### Input

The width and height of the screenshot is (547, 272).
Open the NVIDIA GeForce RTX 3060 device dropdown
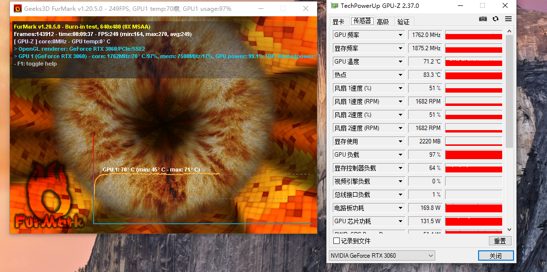click(382, 256)
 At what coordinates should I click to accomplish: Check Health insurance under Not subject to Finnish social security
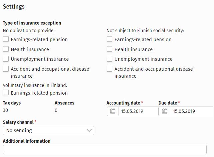pyautogui.click(x=109, y=49)
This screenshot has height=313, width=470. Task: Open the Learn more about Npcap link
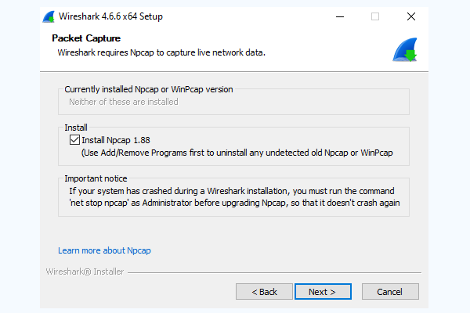(104, 250)
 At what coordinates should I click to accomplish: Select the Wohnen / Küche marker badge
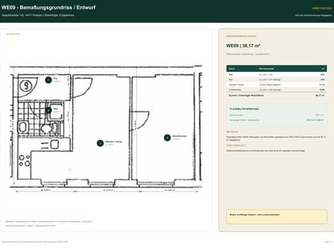point(100,143)
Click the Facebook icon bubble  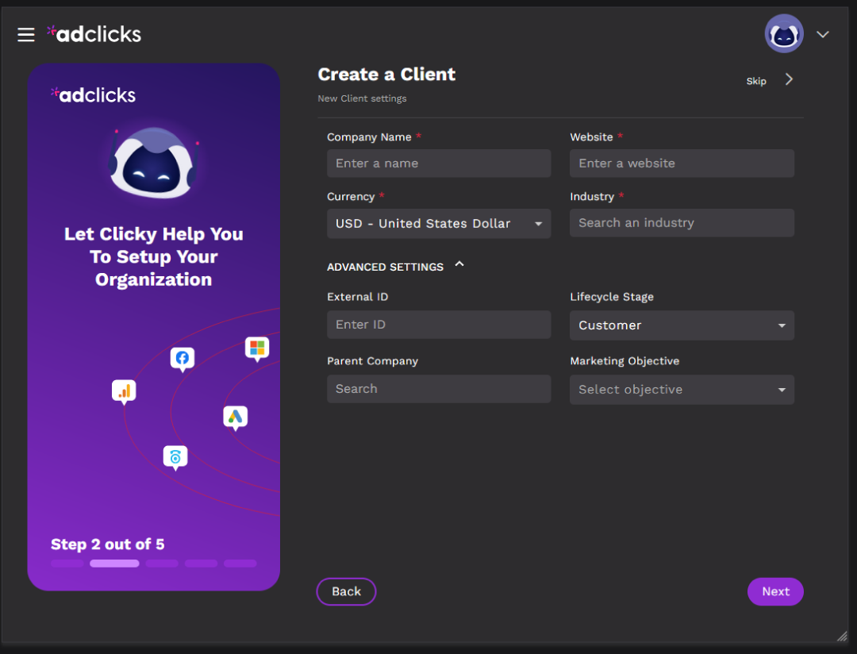183,358
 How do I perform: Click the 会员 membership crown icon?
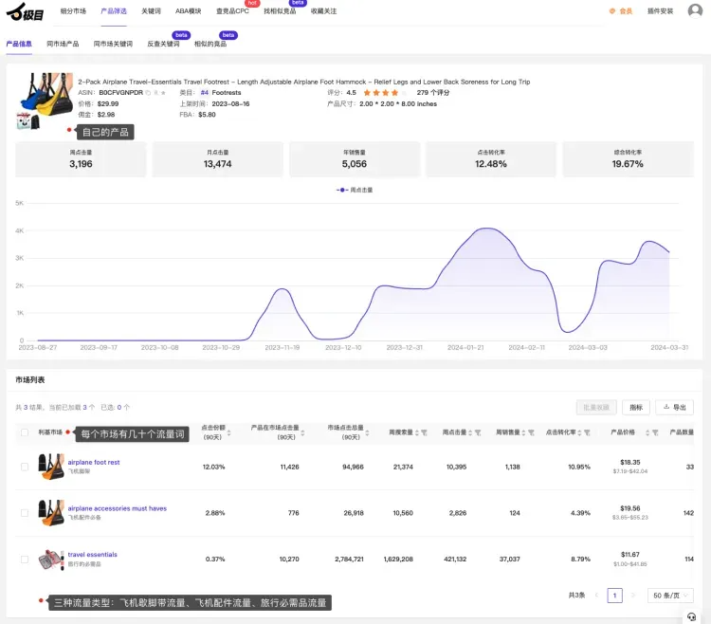tap(612, 11)
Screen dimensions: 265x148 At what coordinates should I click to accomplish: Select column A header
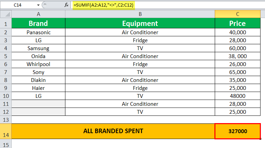coord(38,14)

######

**What you will do:**
Beginning with the line that contains "How do I perform: Click", output each line of the material above through the last one exactly as it stands. Do not include the pictures.

**Expected answer:**
 How do I perform: Click the 会员 membership crown icon?
tap(612, 11)
Screen dimensions: 265x148 At what coordinates should I click to accomplish: Select column A header
coord(38,14)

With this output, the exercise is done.